Exercise description:
Only one stretch of the records below is wanted: the lines from the one holding "The height and width of the screenshot is (522, 787)." through the one holding "You are a computer-use". Return it exactly, both ends included.

Exercise inputs:
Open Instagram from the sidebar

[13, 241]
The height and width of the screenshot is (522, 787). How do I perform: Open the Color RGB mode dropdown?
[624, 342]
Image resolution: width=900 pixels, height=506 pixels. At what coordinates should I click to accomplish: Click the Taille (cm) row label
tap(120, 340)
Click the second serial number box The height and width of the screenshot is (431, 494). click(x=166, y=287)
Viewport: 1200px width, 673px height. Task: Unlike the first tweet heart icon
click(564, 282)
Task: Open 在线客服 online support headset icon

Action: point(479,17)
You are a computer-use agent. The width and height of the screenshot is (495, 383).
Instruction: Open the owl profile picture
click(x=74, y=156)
---
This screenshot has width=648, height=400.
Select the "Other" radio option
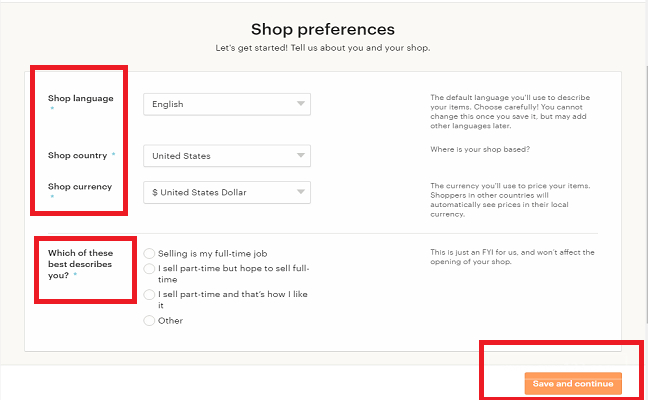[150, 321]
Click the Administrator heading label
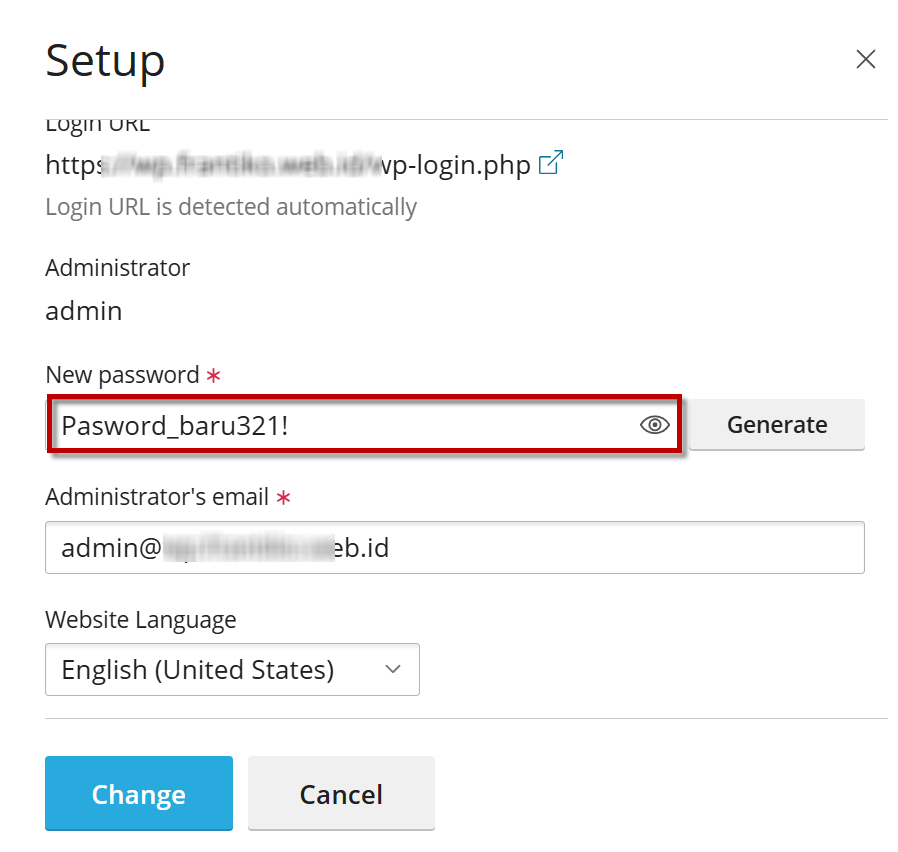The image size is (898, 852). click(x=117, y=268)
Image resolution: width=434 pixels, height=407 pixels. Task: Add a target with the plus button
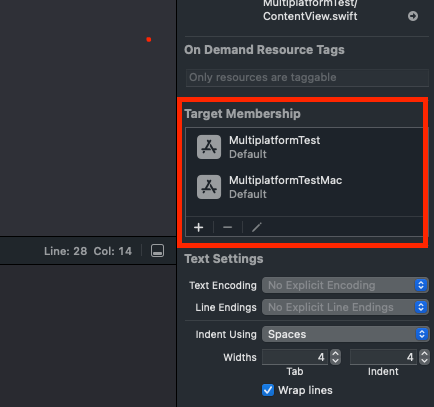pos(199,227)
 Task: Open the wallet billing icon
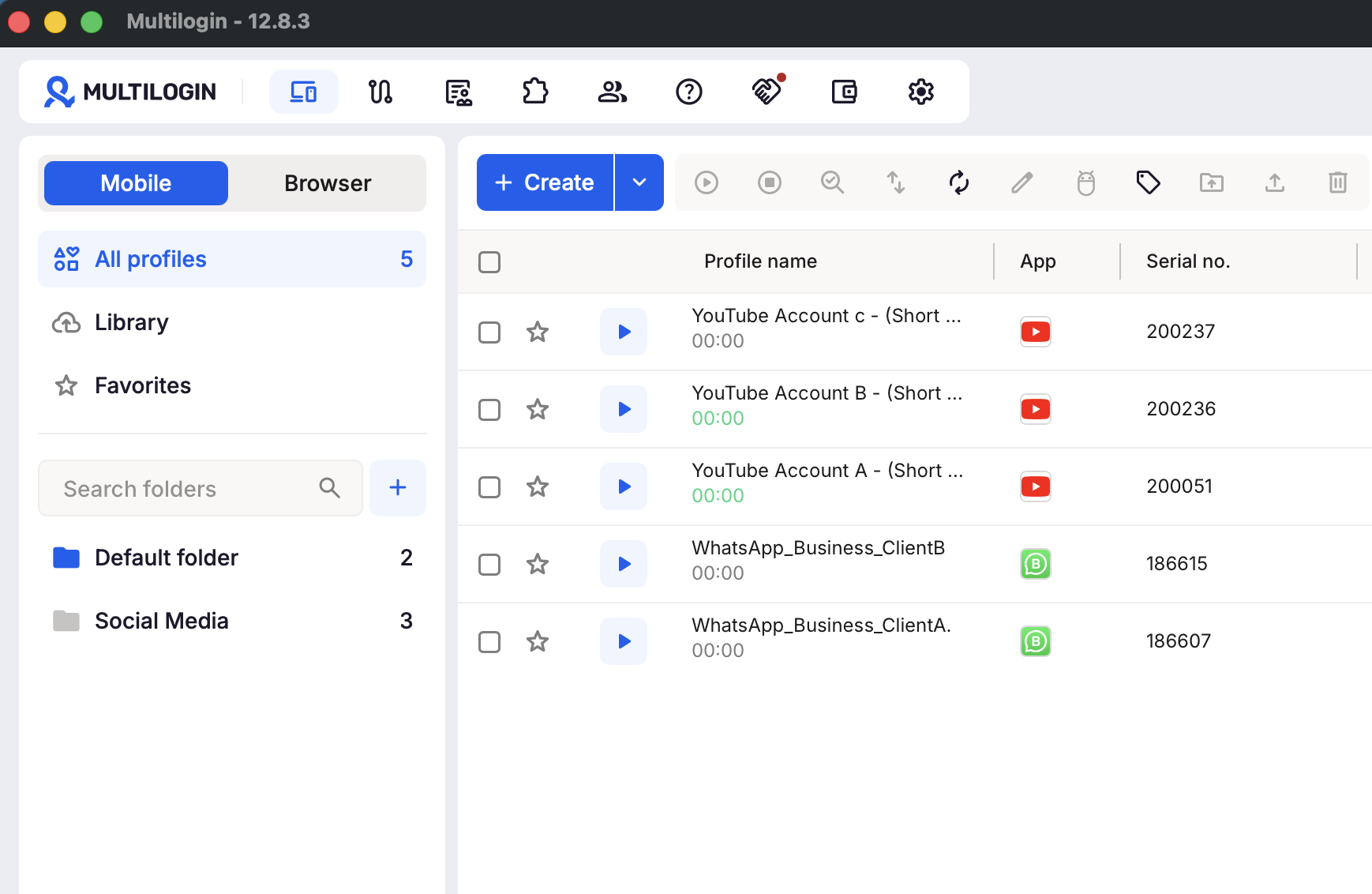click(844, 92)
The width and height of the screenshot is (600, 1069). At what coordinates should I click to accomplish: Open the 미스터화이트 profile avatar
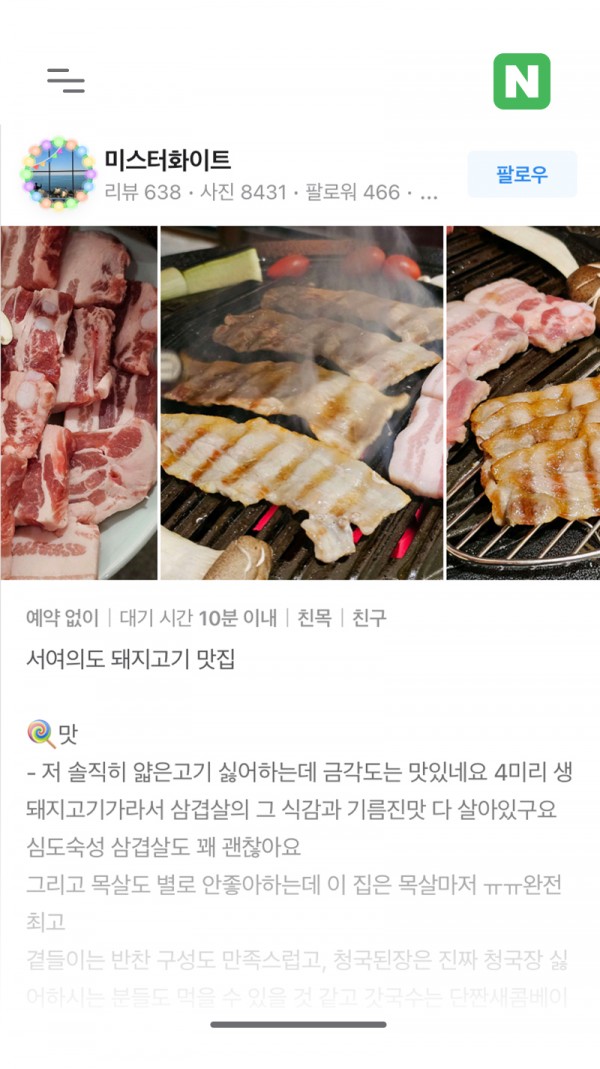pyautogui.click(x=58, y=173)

Expected answer:
The height and width of the screenshot is (522, 787). How do I perform: Open the Color RGB mode dropdown?
[624, 342]
Image resolution: width=900 pixels, height=506 pixels. At what coordinates should I click to accomplish: Click the Taille (cm) row label
tap(120, 340)
Click the second serial number box The height and width of the screenshot is (431, 494). click(x=166, y=287)
Viewport: 1200px width, 673px height. Task: Unlike the first tweet heart icon
click(564, 282)
Task: Open 在线客服 online support headset icon

Action: point(479,17)
You are a computer-use agent. The width and height of the screenshot is (495, 383).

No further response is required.